▶ EXERCISE REQUIREMENTS:
Copy all lines below containing "icon".

▶ DATASET:
..........

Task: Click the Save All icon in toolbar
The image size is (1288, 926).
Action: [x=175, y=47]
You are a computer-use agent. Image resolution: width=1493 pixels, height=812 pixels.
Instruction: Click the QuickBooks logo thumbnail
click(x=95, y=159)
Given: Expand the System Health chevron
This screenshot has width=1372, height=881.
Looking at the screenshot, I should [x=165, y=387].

..........

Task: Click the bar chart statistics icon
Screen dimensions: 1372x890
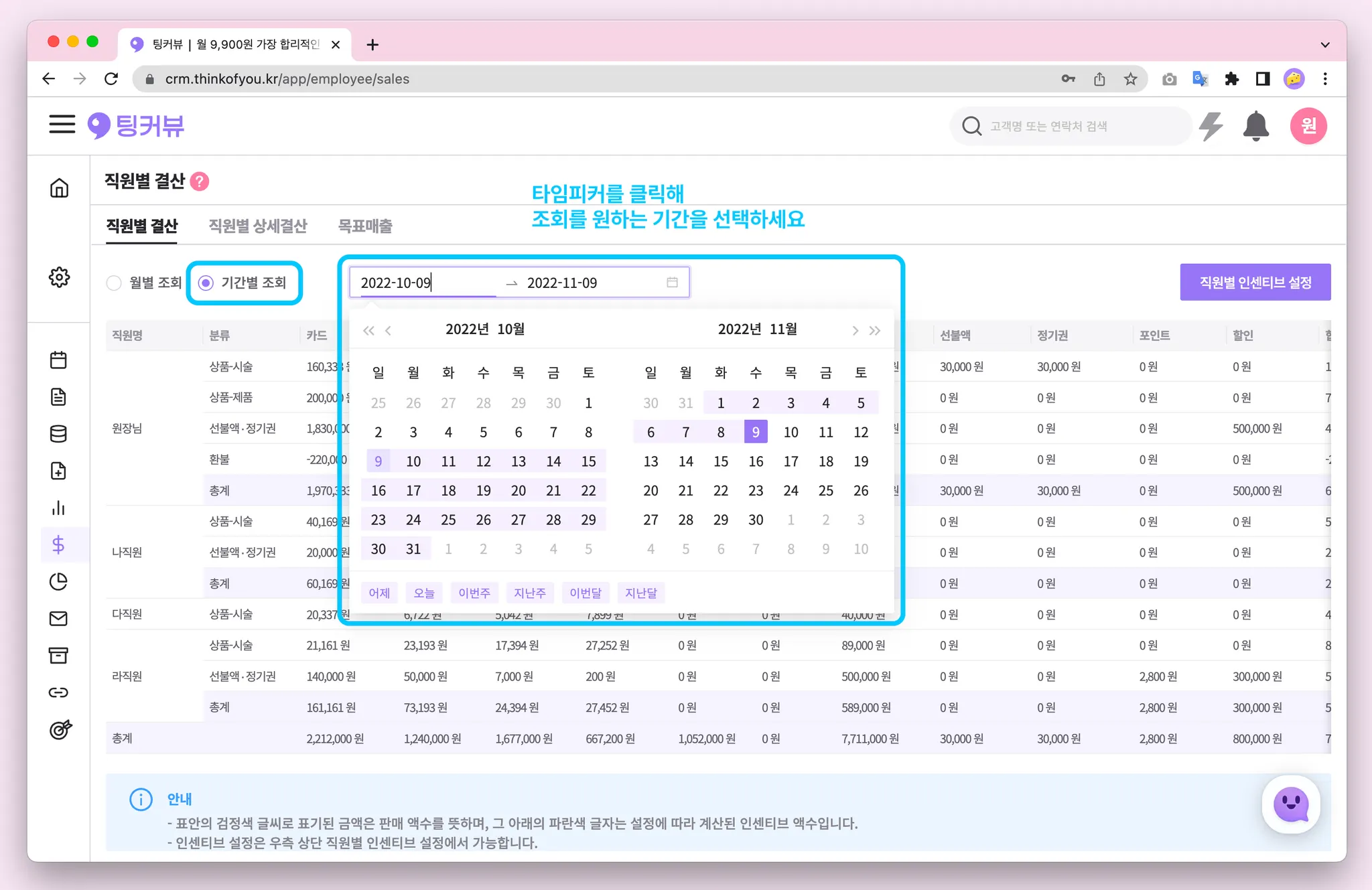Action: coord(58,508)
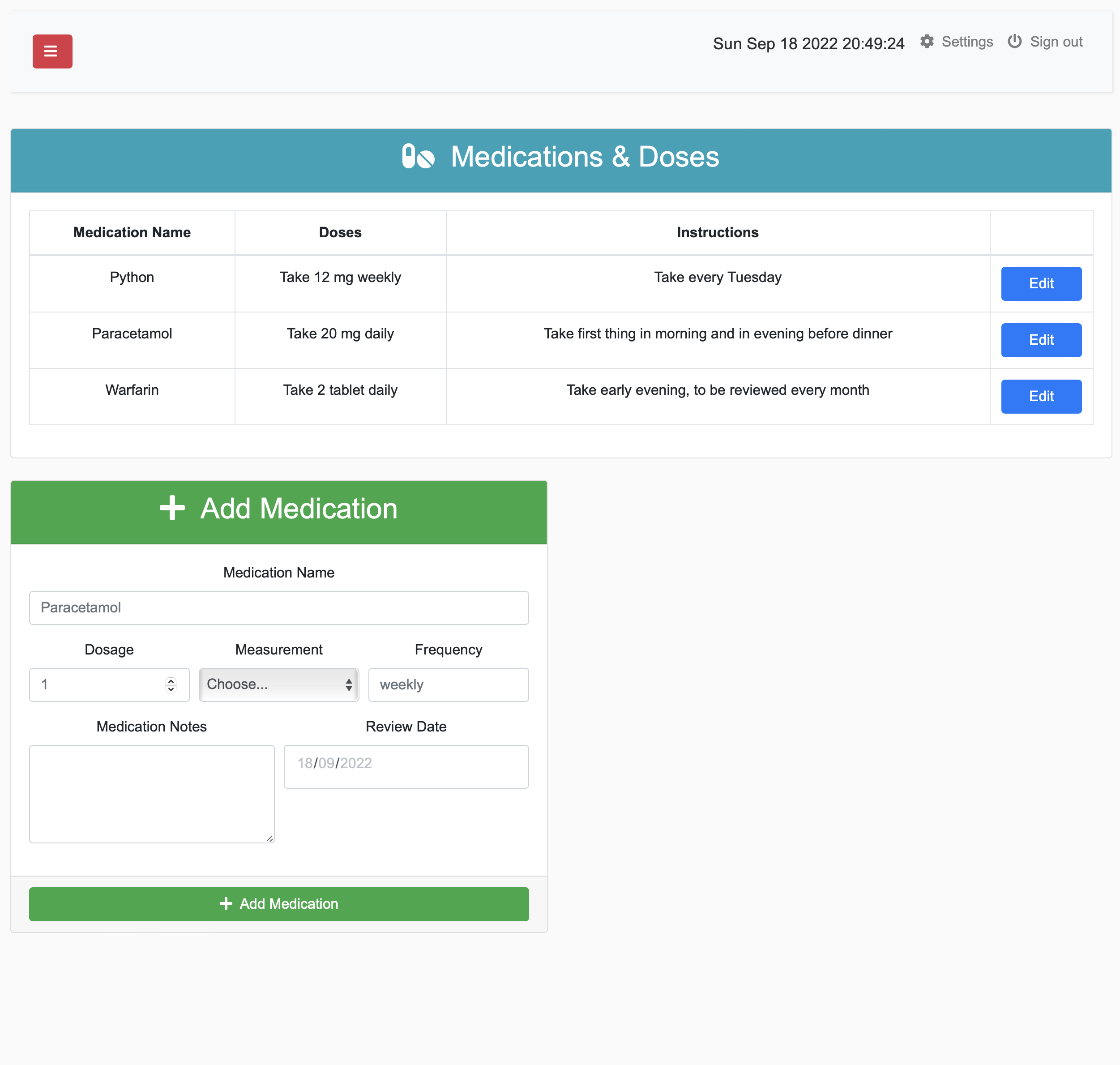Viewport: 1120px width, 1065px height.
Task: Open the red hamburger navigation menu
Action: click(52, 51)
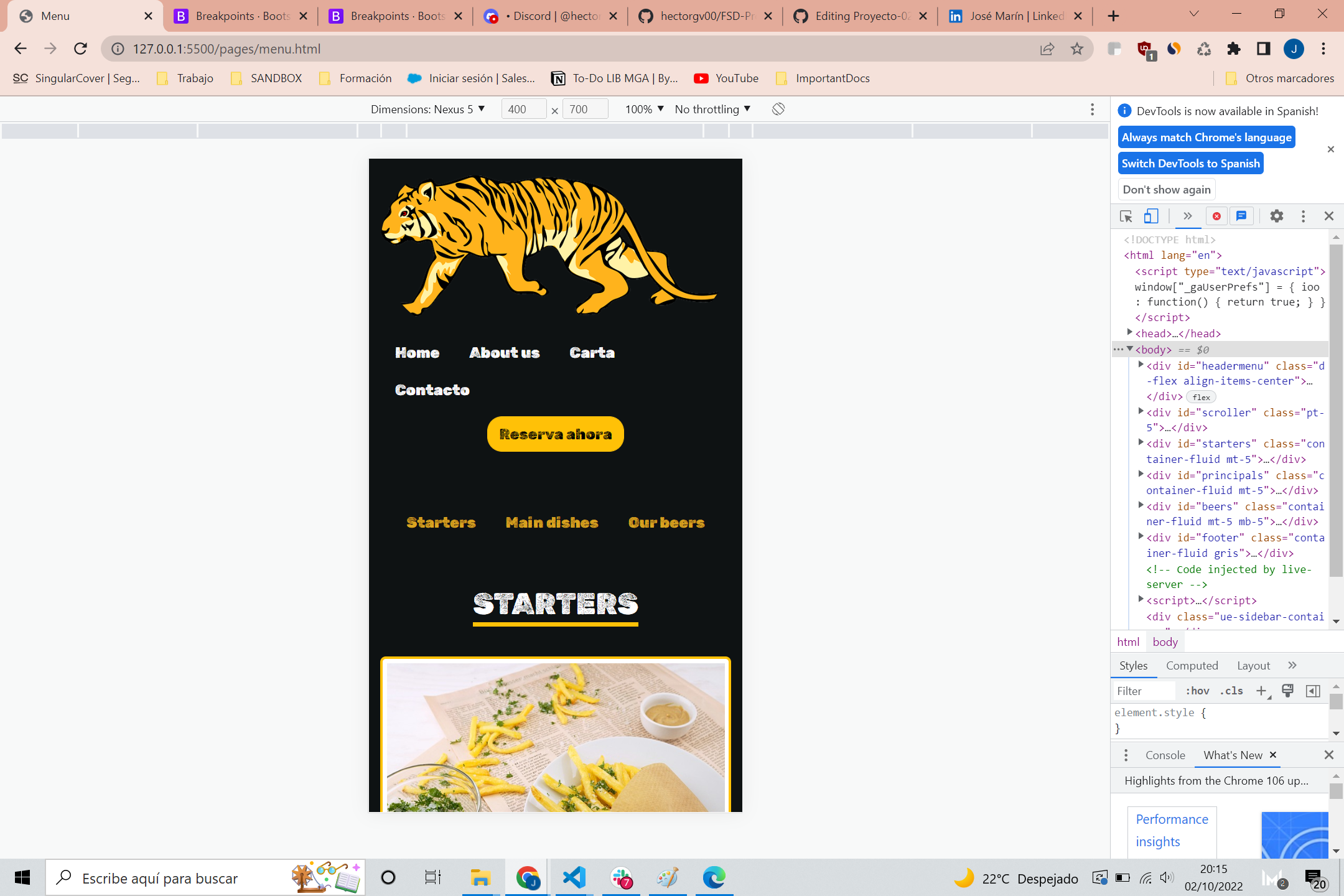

..........

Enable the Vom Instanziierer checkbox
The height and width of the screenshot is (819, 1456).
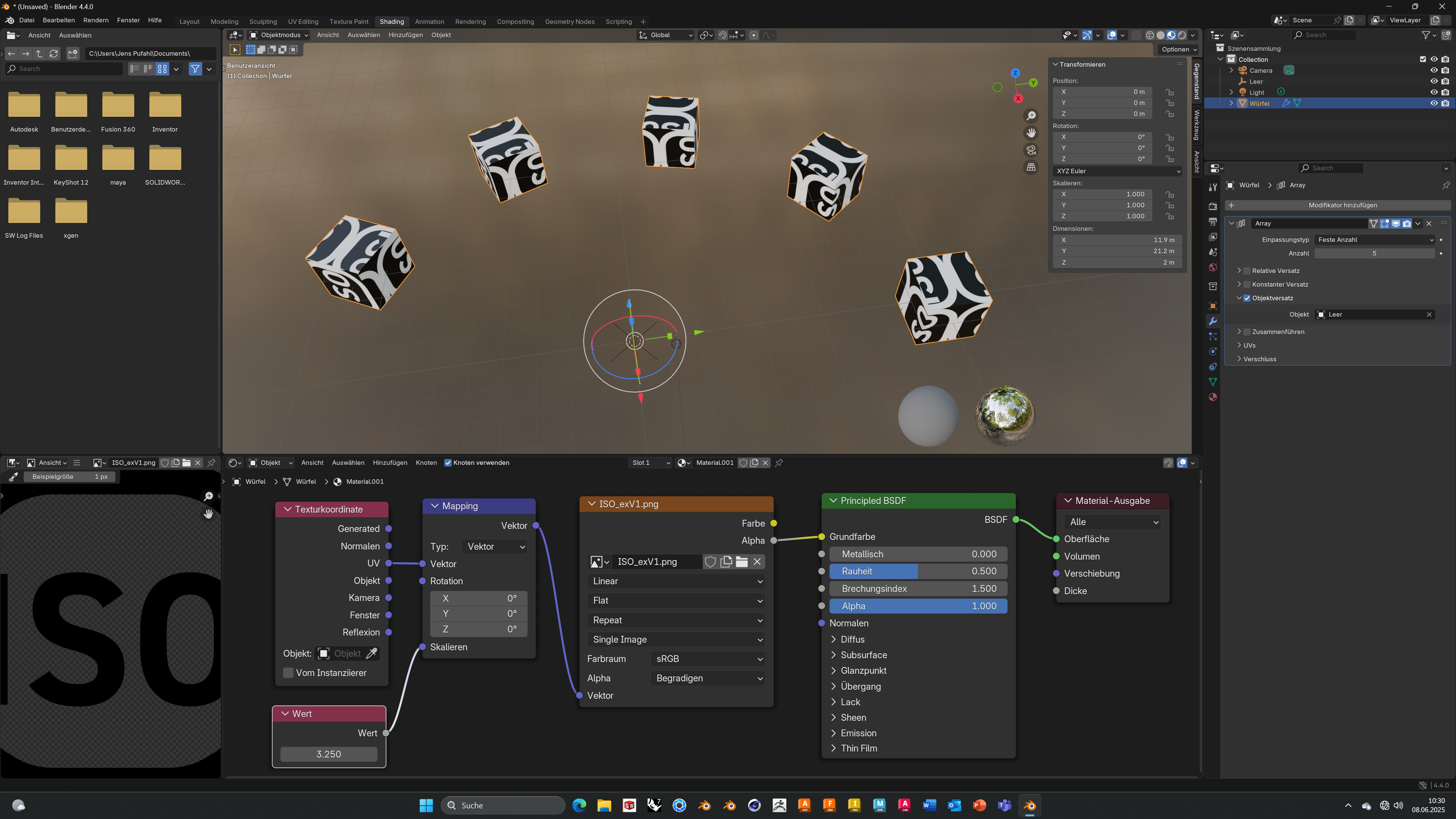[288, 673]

..........

▶ RESULT:
Task: Click the Save All icon in toolbar
Task: Click the bar chart statistics icon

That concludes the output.